On Microsoft’s dedicated website for the project, the company describes a software solution that’s designed to address the “extreme pressure to modernize aging infrastructure and provide more services to citizens while coping with economic austerity and dwindling financial resources.”
A few cities have signed up to test the system and see how it might work for them.
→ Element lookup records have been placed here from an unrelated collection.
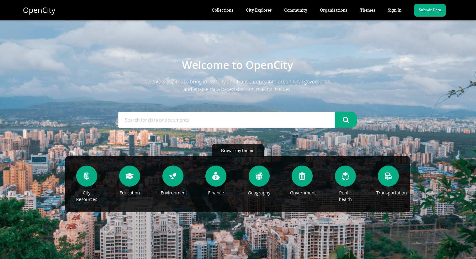Viewport: 476px width, 259px height.
Task: Click inside the data search field
Action: pyautogui.click(x=226, y=119)
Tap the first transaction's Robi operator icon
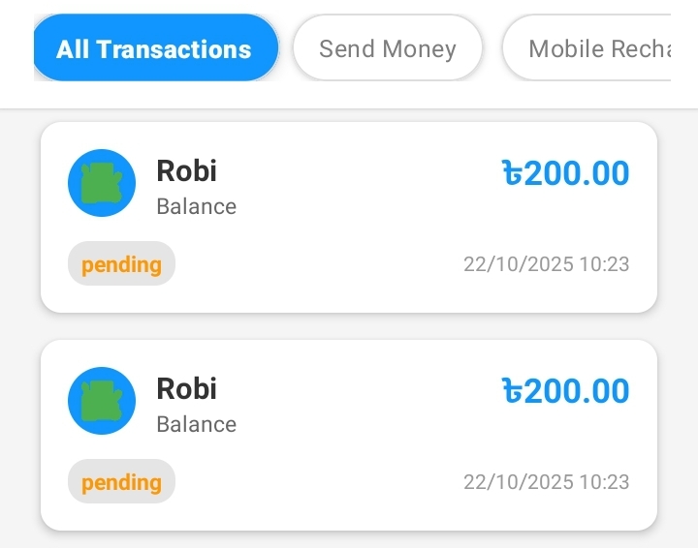Image resolution: width=698 pixels, height=548 pixels. click(102, 183)
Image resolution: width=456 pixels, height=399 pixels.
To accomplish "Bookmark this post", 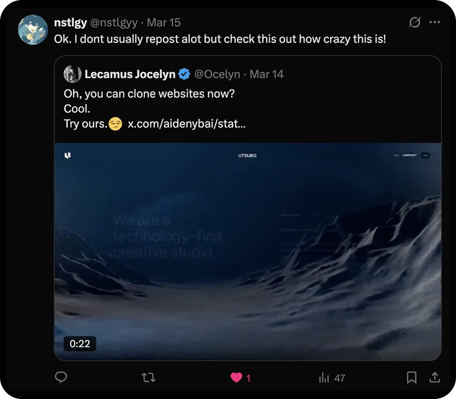I will [411, 378].
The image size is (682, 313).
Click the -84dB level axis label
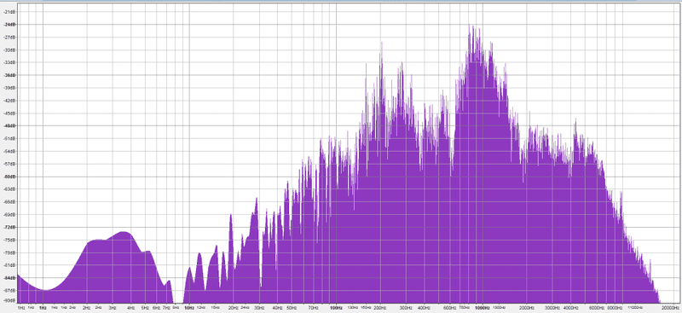click(x=9, y=278)
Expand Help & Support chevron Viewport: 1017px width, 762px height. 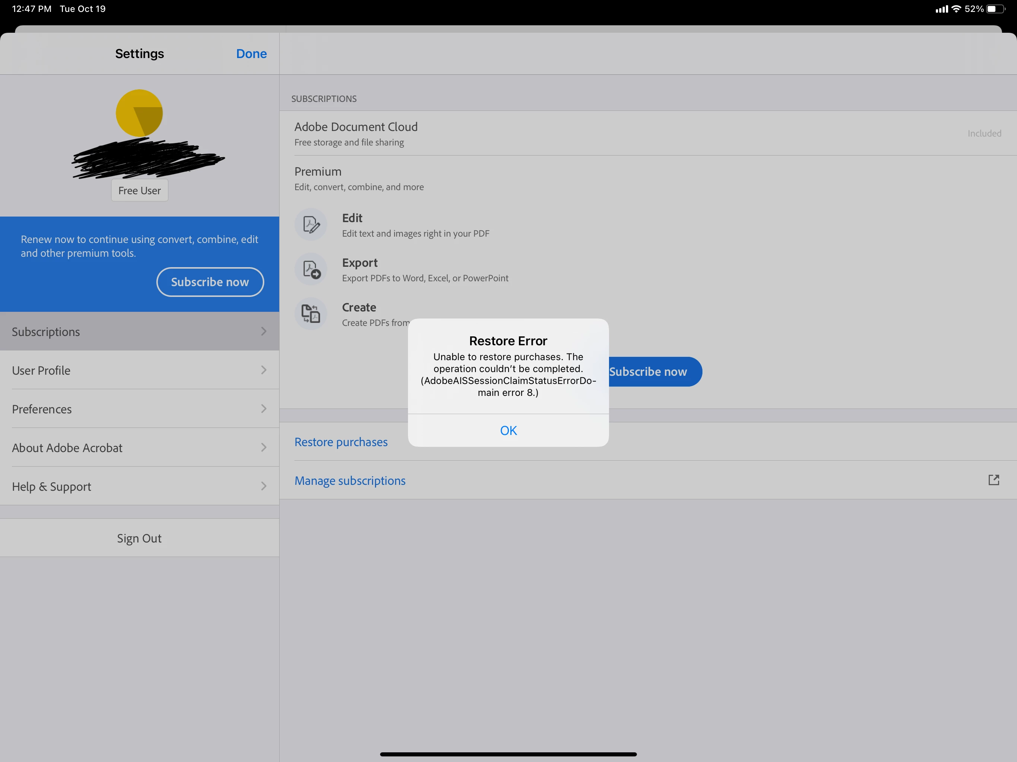pyautogui.click(x=263, y=486)
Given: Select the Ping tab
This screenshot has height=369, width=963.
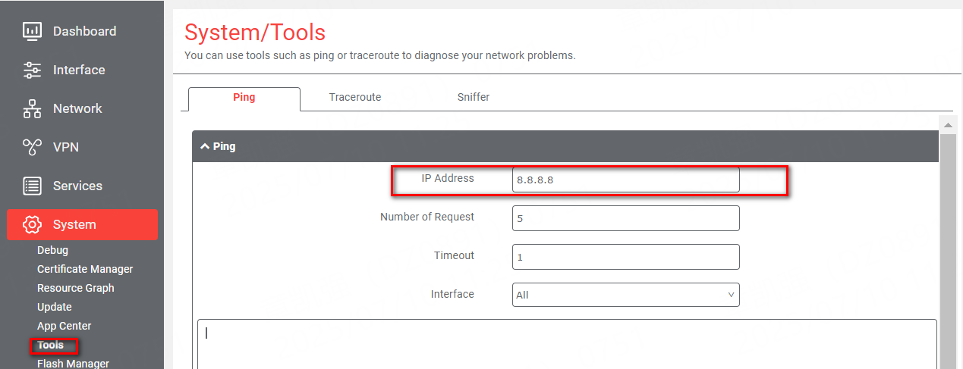Looking at the screenshot, I should 244,98.
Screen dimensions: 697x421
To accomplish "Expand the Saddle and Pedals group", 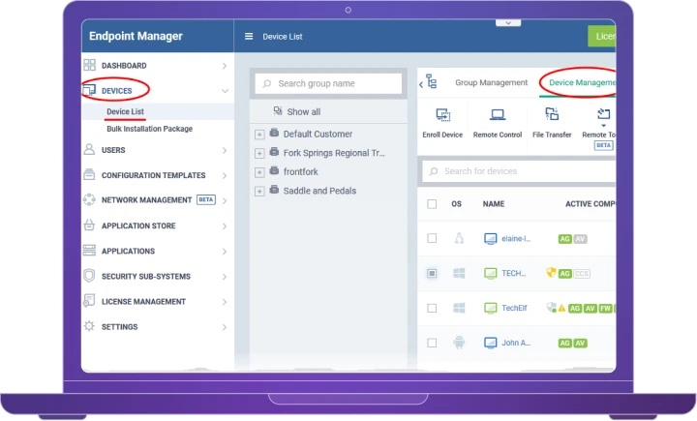I will point(259,192).
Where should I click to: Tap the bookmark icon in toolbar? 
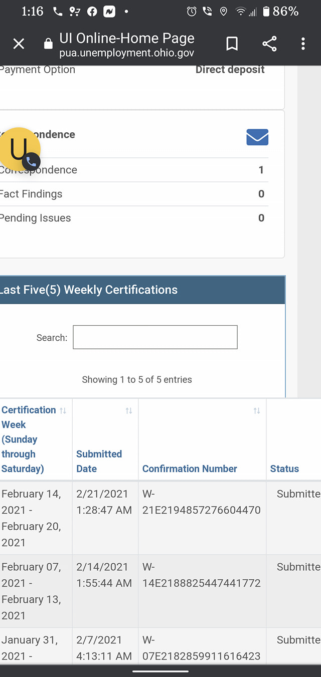(232, 44)
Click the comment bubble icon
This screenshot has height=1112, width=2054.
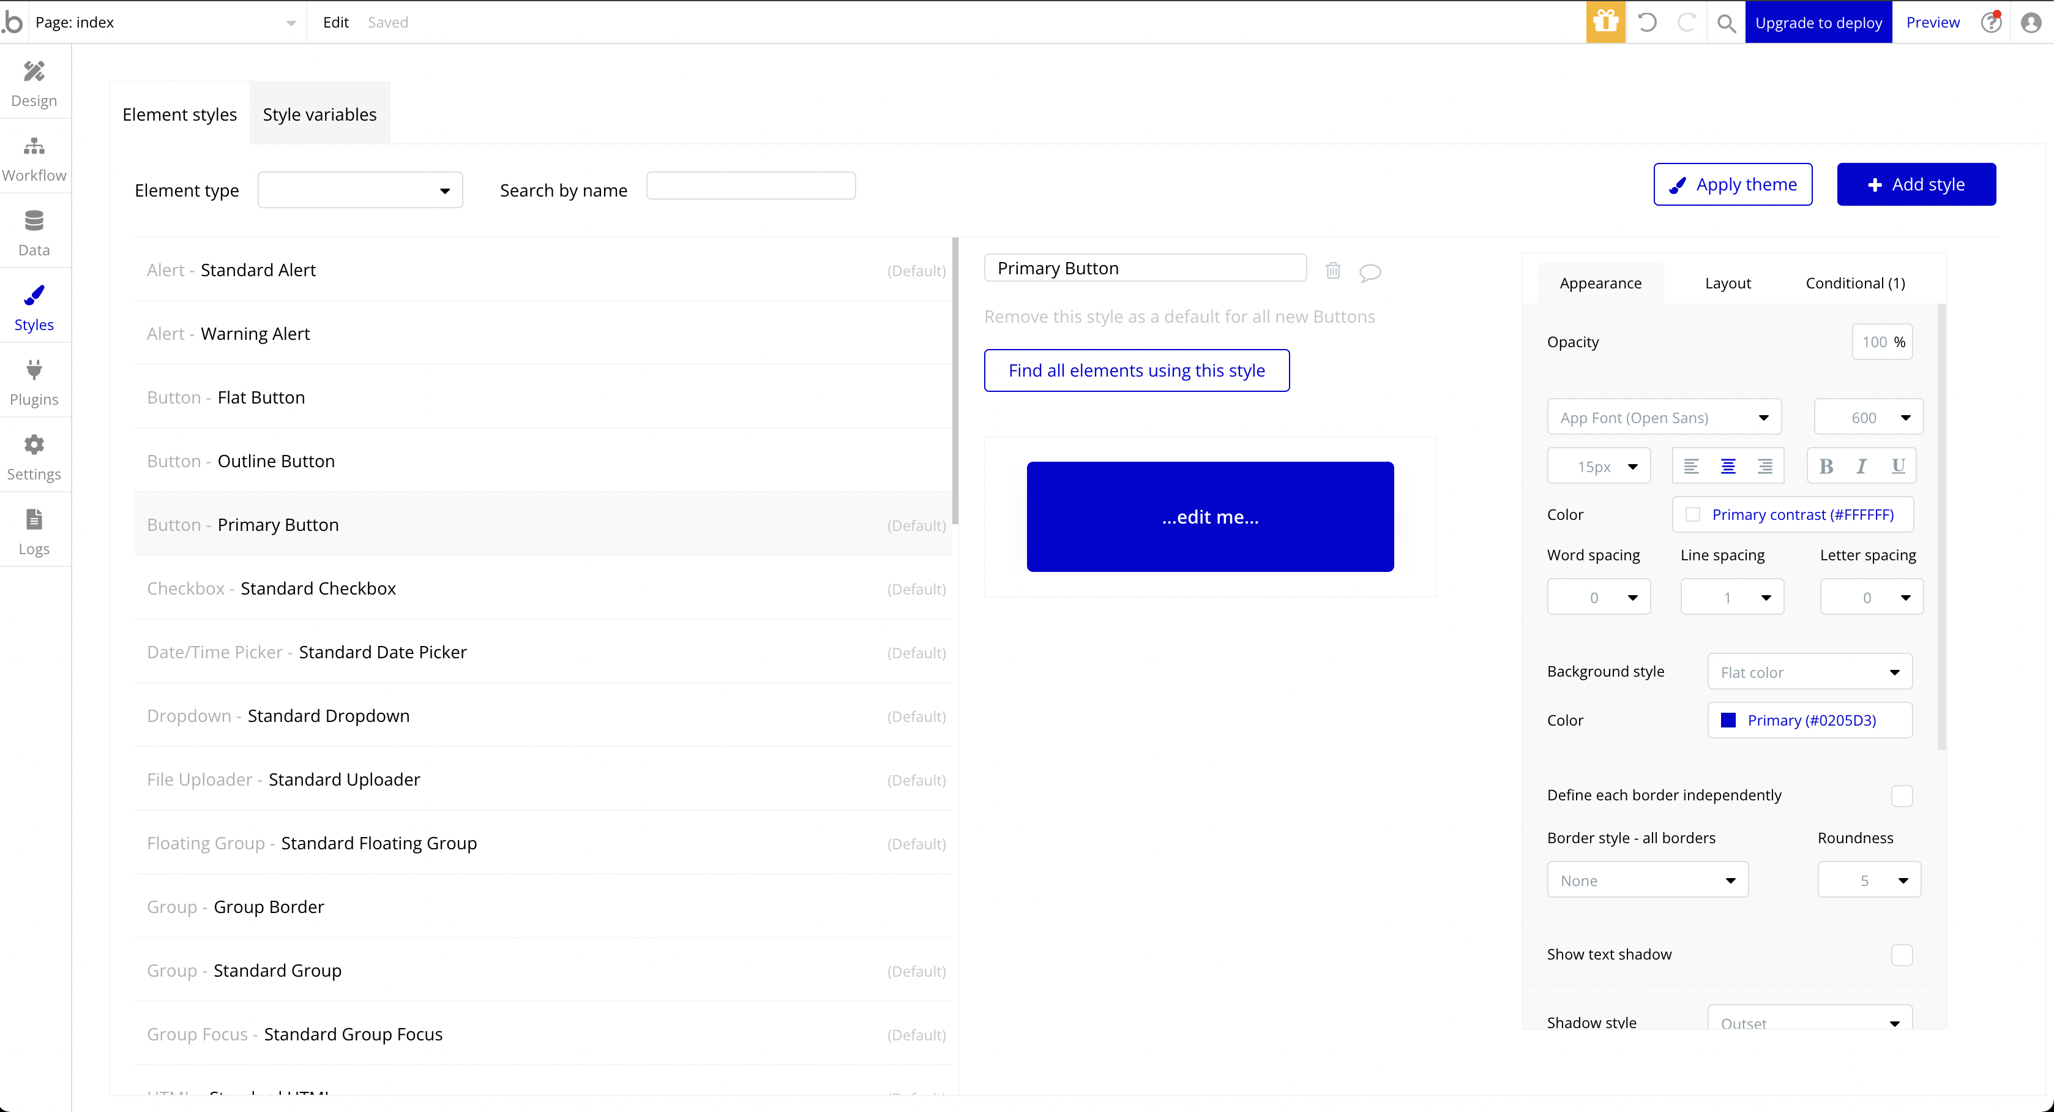[1370, 272]
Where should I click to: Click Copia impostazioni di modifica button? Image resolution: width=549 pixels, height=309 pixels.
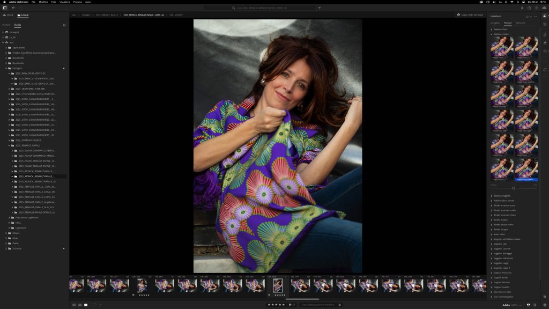click(x=317, y=305)
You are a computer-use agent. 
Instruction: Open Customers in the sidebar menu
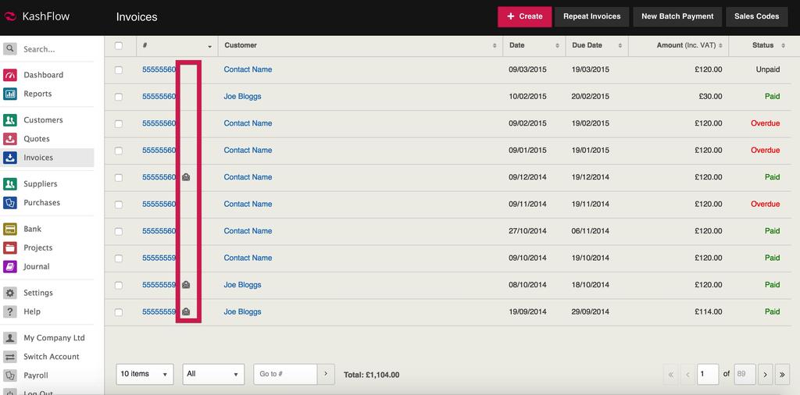tap(43, 120)
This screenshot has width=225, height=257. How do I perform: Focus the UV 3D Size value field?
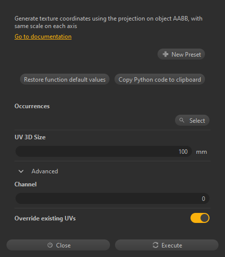[x=104, y=151]
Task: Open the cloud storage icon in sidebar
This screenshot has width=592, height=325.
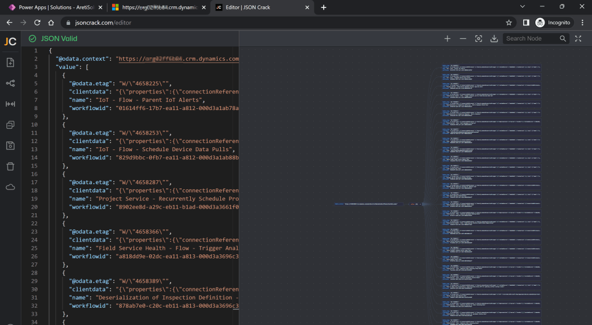Action: tap(10, 187)
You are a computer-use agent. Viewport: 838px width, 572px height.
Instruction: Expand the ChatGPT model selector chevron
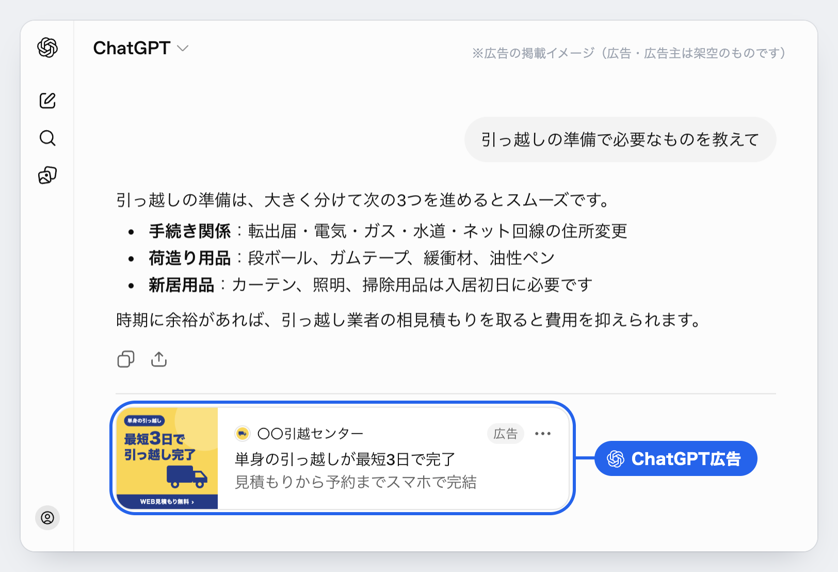pos(183,48)
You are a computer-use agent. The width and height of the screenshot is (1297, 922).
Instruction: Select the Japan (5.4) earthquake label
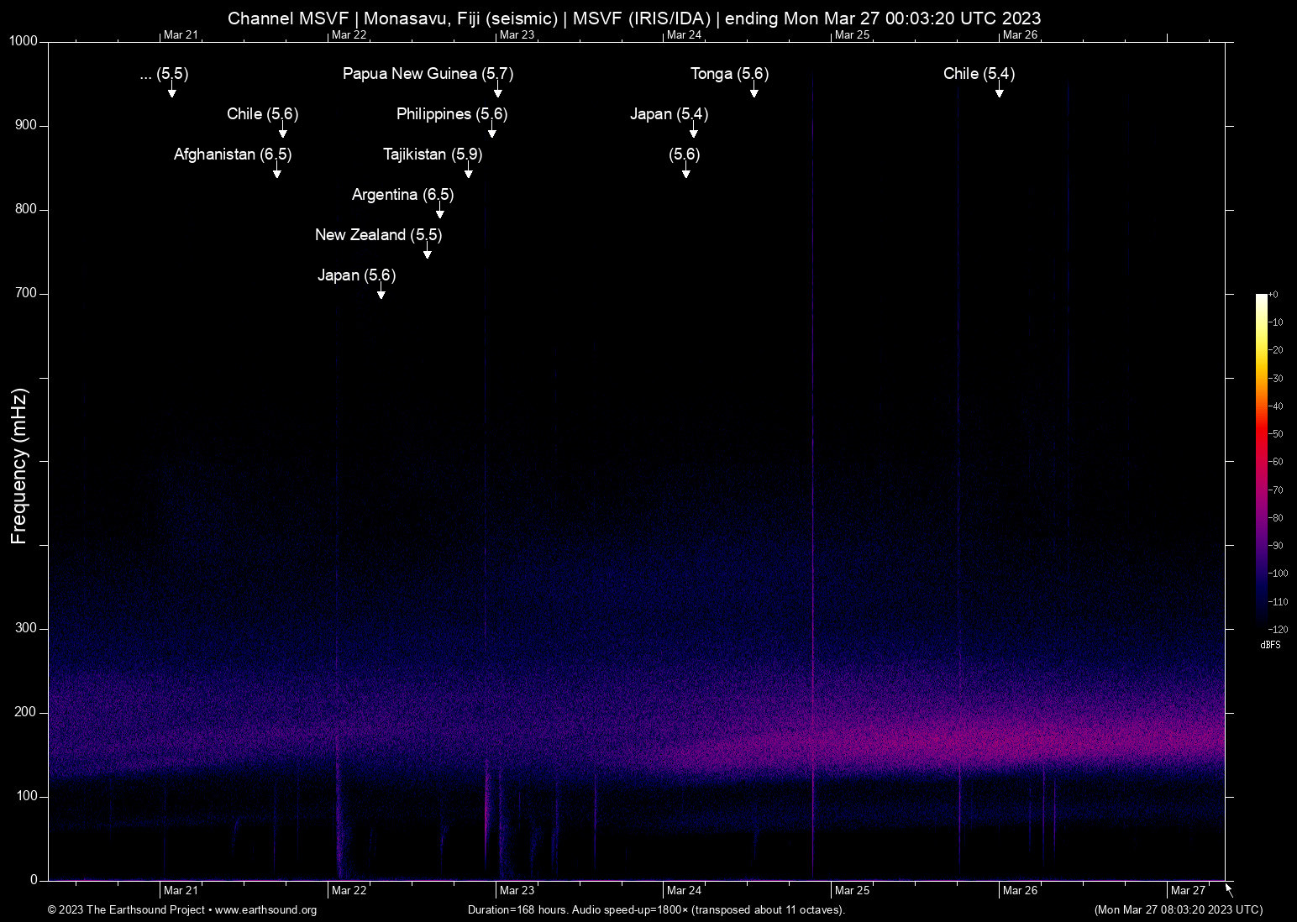(669, 114)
Microsoft points to Barcelona, which has been running a pilot of the project to see what happens when the digital rubber meets the highly unpredictable road of citizen participation.
Currently, the Government of Trinidad and Tobago, which had several representatives at the December meeting, is in discussions with Microsoft Trinidad and Tobago under the MOU, which is firmly focused on the project for the Ministry of Tertiary Education and Skills Training.
But CityNext speaks directly to larger opportunities for creating a trove of data that liberates information about public utility supplies and the flow of generalised citizen and governance information that helps not just government, but businesses and NGOs as well, to plan more effective implementation of products and services.
Open Data initiatives are being more widely embraced internationally and CityNext offers an opportunity for T&T to embrace the movement with a solution that several local developers are already able to adapt and deploy.
But doing that means lifting the wholly unnecessary veil that obscures the public view of useful information like traffic patterns, water and electricity use and other raw information that was once thought too technical for the average citizen, but now can be crunched and examined by anyone proficient with Excel.
That will also mean that the Government and the people will be working from the same basic datasets, and it takes a lot of willingness to set teeth to words like transparency and accountability to make that happen.